# [Latihan Tertulis]
Jelaskan dalam satu sampai tiga kalimat, berdasarkan bacaan tentang renungan di penghujung hari, untuk apa kartu kredit digesek dan berakhir pada apa.

Di penghujung hari, pada awal terbitnya bulan baru, apa yang terbersit di benakmu saat tubuhmu membentuk bujur horisontal di pembaringan?
Gaji yang sekadar mampir di rekening. Berbagai cicilan yang tak kunjung lunas. Gesekan kartu kredit untuk membeli segelintir kesenangan yang berakhir pada tumpukan hutang di bank.
Alkohol di atas 5% yang digelontorkan bersama tawa, celoteh, kadang air mata. Pengusir penat sesaat yang akan dimuntahkan beberapa jam setelah kegembiraan usai.
Pertengkaran dengan kekasih. Dia yang perlahan namun pasti berubah menjadi orang asing. Dia yang dulu sangat kau cinta namun kini tak lagi kau kenali.
Pertanyaan yang tak ada habisnya. Jawaban yang melahirkan kian banyak tanda tanya. Pergulatan dalam batin yang tak pernah menemukan tempat bermuara.

# [Data yang Diberikan]
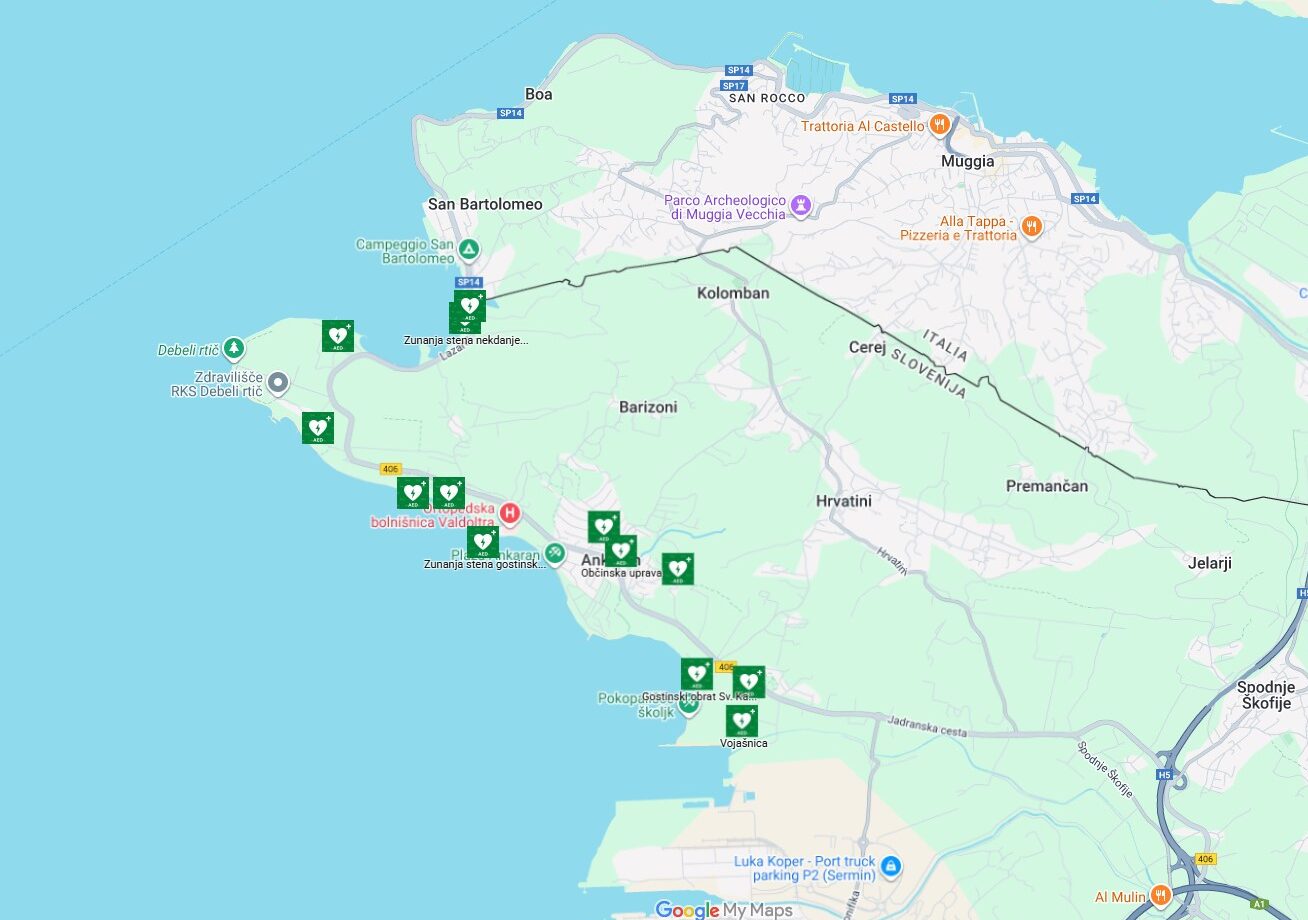Click the AED marker labeled Zunanja stena nekdanje...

# [Jawaban Latihan]
Kartu kredit digesek untuk membeli segelintir kesenangan. Kesenangan itu berakhir pada tumpukan hutang di bank.